Адуся опять краснела, как бурак, и поддакивала то Никите, то Норе. Так коротали время. Потом, когда спектакль был завершен и общество дам Никите порядком надоедало, он вставал и уходил к себе. Адуся интересовала его исключительно как зритель. Больше – ни-ни. Все ее ухищрения и старания были напрасны. Адуся домывала посуду, подметала захламленную кухню и старалась поскорее избавиться от занудной Норы.
После визита она обычно не спала – перебирала в голове Никитины фразы и с горечью признавалась себе, что все ее старания напрасны. Ни-че-го! А какие усилия! Самая модная в сезоне стрижка, французские косметика и духи, черное бархатное платье с фиолетовой шелковой розой, итальянский сапожок – черный, лаковый, с кнопочкой на боку – о цене лучше не думать. Пирамида картонных коробок из «Праги», дорогущие и дефицитные желтые розы в хрустящем целлофане. Сама Адуся – изящная, трепетная, элегантная. Если верить Норе, таких изысканных и тонких женщин у него вообще никогда не было, горестно вздыхала несчастная, ворочаясь на жестких подушках. Отплакавшись, успокаивалась: «Не все еще потеряно! Не отступлюсь ни за что», – и засыпала под утро счастливым сном. Ах, надежда, вечный спутник отчаяния! И конечно, его величество случай, как часто бывает.

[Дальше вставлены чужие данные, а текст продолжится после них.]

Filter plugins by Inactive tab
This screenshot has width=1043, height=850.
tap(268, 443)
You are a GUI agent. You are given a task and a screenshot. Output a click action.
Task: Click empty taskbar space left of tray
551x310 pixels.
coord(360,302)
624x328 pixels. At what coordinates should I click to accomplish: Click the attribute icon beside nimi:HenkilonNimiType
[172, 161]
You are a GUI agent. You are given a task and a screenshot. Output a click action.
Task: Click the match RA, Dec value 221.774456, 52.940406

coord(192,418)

После очередного гастрономического безумства (в тот раз это был жирный окорок) Нора загремела в больницу с приступом панкреатита. Сопровождали ее Никита и срочно вызванная по телефону Адуся. В приемном покое Нора громко рыдала, и прощалась, и просила Адусю позаботиться о бедном и одиноком Никите, моментально позабыв все претензии к сыну. Адуся мелко кивала головой, гладила Нору по руке и обещала ей не оставлять Никиту ни при каких обстоятельствах. Нора потребовала клятвы. Конечно, она слегка переигрывала и вовсе не собиралась помирать, но роль трепетной матери, как ей казалось, играла вполне убедительно.

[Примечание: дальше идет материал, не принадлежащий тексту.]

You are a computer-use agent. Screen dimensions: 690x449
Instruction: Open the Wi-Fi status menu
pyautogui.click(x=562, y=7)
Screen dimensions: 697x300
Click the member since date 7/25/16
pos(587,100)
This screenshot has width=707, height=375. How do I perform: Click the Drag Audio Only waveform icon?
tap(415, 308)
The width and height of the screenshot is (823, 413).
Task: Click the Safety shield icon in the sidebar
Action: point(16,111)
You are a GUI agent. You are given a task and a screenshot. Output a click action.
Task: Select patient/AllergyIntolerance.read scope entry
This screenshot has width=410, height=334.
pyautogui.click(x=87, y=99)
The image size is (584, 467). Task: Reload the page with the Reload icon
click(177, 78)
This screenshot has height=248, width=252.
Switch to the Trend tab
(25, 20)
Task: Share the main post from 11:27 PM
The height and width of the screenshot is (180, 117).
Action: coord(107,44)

Обещание, данное Норе на почти смертном одре, Адуся решила исполнять сразу, заявив сонному и растерянному Никите, что недолгий остаток ночи она проведет у него. Во-первых, как ей одной сейчас добираться до дому? Во-вторых, завтра нужно убрать разгромленную после «Скорой» квартиру. В-третьих, приготовить Норе что-нибудь диетическое и, кстати, ему, Никите, обед. Мотивация вполне логичная. Он равнодушно кивнул.

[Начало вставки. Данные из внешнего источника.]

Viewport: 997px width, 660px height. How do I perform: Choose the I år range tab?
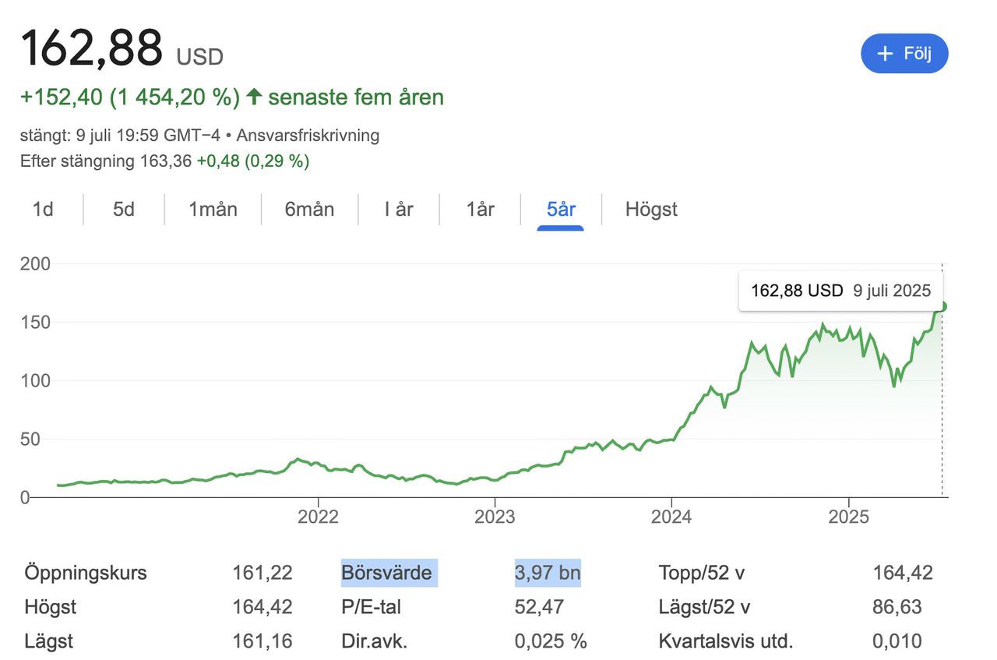tap(399, 209)
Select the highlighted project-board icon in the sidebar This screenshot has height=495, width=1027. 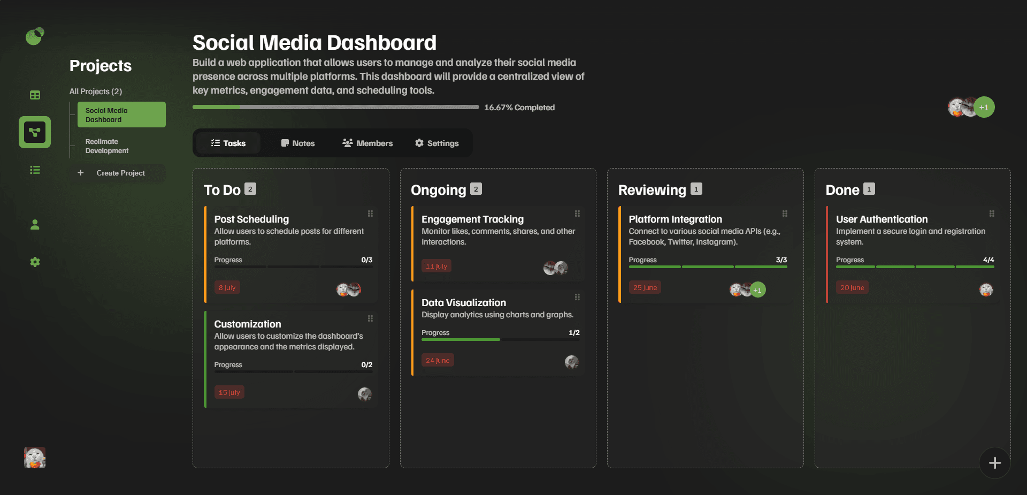click(34, 132)
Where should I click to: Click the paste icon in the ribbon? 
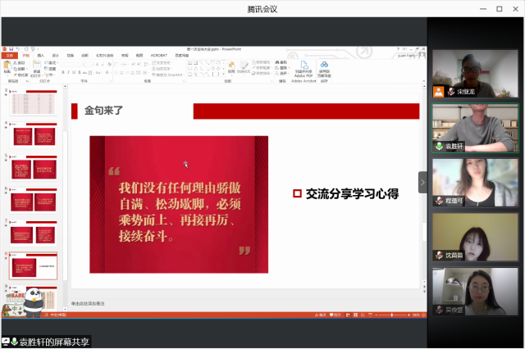(7, 66)
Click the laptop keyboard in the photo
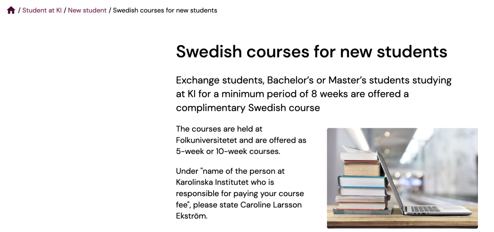494x232 pixels. [x=425, y=209]
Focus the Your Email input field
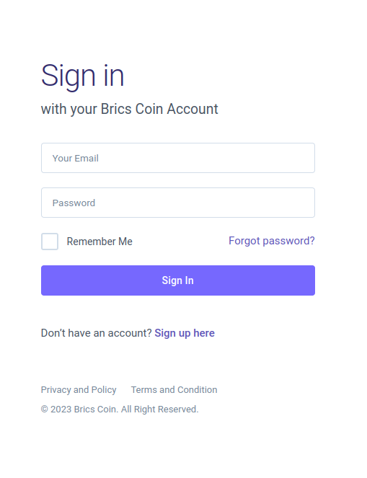 click(x=178, y=158)
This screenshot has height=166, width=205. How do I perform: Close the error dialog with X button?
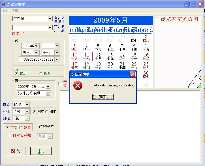[x=133, y=74]
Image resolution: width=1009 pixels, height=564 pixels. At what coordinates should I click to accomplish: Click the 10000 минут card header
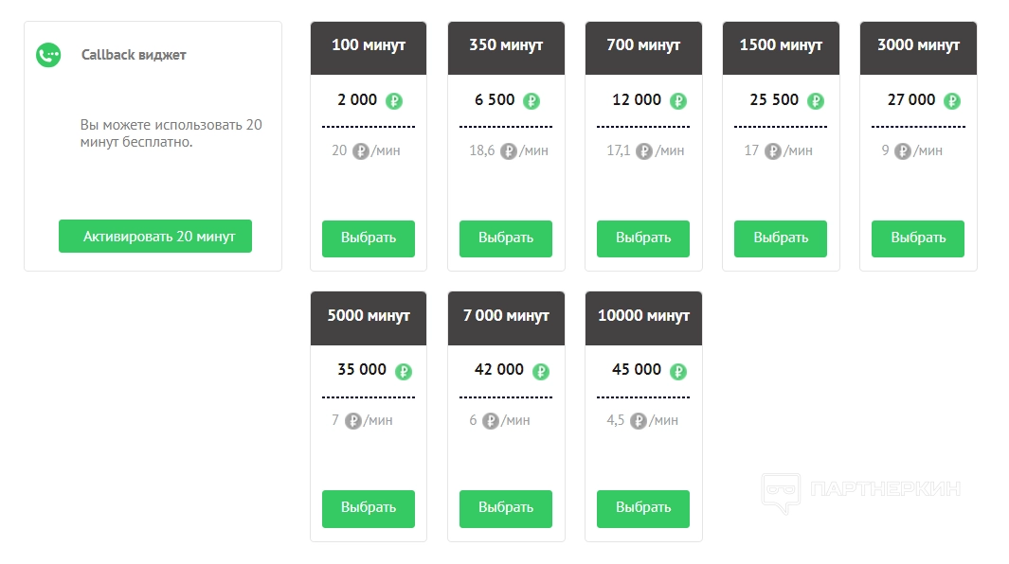point(643,317)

Утром следующего дня Адуся взяла на работе отгулы и осторожненько перевезла в Норину квартиру часть своих вещей, не забыв ни духи, ни кремы, которые аккуратно расставила на стеклянной полочке в ванной рядом с Никитиным одеколоном и принадлежностями для бритья, обозначив таким образом свое законное присутствие. И принялась за дело. Сначала вымыла мутные окна и постирала занавески, потом выкинула все лишнее, которого было в избытке, – подгнившие овощи, старые картонные коробки, чайник с отбитым носиком, пустые коробки из-под шоколадных конфет, подсохшие цветы. Далее вымыла со стиральным порошком ковры – жесткой щеткой. Выкинула из холодильника куски засохшего сыра и колбасы. Начистила кастрюли, отмыла содой потемневшие чашки. Протерла мясистые, плотные и серые от пыли листья фикуса. Мелом натерла до блеска темные серебряные вилки и ножи. Сварила бульон, мелко покрошив туда морковь (для цвета) и петрушку (для запаха). Протерла через сито клюкву – морс для бедной Норы. Сбегала в аптеку и за хлебом (брезгливо выкинула из хлебницы заплесневевшие горбушки). По дороге купила семь желтых тюльпанов – воткнула их в низкую пузатую вазу и поставила на кухонный стол. Оглядела все вокруг. Квартиру просто не узнать! Осталась всем вполне довольна – и поспешила к Норе в больницу. Напоила ее морсом с сухими галетами, умыла ее, причесала, долго и подробно беседовала с лечащим врачом и строго разговаривала с бестолковой нянечкой, дав ей денег и приказав подавать Норе судно и поменять постель.